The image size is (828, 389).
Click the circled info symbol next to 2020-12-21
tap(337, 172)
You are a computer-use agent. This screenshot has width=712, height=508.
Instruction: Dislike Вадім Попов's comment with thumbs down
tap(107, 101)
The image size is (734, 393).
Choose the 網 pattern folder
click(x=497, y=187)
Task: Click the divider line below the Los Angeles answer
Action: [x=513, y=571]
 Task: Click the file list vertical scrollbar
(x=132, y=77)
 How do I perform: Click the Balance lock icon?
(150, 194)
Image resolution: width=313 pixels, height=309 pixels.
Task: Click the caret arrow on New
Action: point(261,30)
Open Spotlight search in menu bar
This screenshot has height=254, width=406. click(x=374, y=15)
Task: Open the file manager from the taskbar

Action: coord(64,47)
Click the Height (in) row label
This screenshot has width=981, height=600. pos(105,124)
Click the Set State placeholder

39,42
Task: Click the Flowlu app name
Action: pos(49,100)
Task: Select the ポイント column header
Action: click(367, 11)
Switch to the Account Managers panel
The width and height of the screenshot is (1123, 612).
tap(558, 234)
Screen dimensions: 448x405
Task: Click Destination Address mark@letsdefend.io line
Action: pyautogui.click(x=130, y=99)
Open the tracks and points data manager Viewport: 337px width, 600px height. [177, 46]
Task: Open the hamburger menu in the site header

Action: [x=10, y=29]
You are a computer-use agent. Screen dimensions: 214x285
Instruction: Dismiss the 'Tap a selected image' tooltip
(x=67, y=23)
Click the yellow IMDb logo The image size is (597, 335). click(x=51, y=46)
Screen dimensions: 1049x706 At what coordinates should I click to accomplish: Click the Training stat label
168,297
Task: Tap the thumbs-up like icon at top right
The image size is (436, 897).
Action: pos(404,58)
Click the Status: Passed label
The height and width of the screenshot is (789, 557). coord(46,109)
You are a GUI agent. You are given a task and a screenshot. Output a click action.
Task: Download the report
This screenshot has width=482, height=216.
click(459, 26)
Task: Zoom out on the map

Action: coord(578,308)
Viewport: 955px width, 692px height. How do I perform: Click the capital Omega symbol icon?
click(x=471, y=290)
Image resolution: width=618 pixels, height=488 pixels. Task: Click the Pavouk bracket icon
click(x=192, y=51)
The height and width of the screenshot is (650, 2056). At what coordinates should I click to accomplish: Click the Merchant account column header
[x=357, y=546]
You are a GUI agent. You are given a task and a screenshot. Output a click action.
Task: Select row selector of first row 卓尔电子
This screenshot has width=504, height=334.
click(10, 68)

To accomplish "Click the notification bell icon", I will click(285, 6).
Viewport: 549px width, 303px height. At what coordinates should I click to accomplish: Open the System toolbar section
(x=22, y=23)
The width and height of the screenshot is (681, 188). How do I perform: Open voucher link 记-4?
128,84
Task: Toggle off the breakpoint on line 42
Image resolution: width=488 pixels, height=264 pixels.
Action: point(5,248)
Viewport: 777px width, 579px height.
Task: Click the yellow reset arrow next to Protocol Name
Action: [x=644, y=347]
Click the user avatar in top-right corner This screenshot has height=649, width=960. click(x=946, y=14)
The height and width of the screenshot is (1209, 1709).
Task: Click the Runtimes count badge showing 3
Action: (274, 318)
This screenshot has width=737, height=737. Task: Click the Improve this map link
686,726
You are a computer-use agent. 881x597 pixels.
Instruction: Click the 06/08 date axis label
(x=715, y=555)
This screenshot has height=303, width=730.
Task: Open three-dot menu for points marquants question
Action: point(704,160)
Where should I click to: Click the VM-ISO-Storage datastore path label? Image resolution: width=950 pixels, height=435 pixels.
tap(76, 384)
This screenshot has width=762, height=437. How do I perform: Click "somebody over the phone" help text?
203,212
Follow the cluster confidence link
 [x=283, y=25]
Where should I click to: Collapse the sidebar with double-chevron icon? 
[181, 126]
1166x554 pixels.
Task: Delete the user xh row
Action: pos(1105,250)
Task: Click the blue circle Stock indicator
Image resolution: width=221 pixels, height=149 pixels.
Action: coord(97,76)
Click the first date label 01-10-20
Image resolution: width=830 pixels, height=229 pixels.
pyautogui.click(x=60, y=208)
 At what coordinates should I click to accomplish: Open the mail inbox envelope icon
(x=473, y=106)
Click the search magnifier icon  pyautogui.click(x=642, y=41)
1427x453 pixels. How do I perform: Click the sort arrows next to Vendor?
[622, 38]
§ §
> [PROBLEM STATEMENT]
Throughout the data above, report every line that contains the string "computer".

> [RESPONSE]
You are a computer-use agent. This screenshot has width=712, height=508.
You are a computer-use agent. Screen dimensions: 214x285
You are a computer-use agent. 881x597 pixels.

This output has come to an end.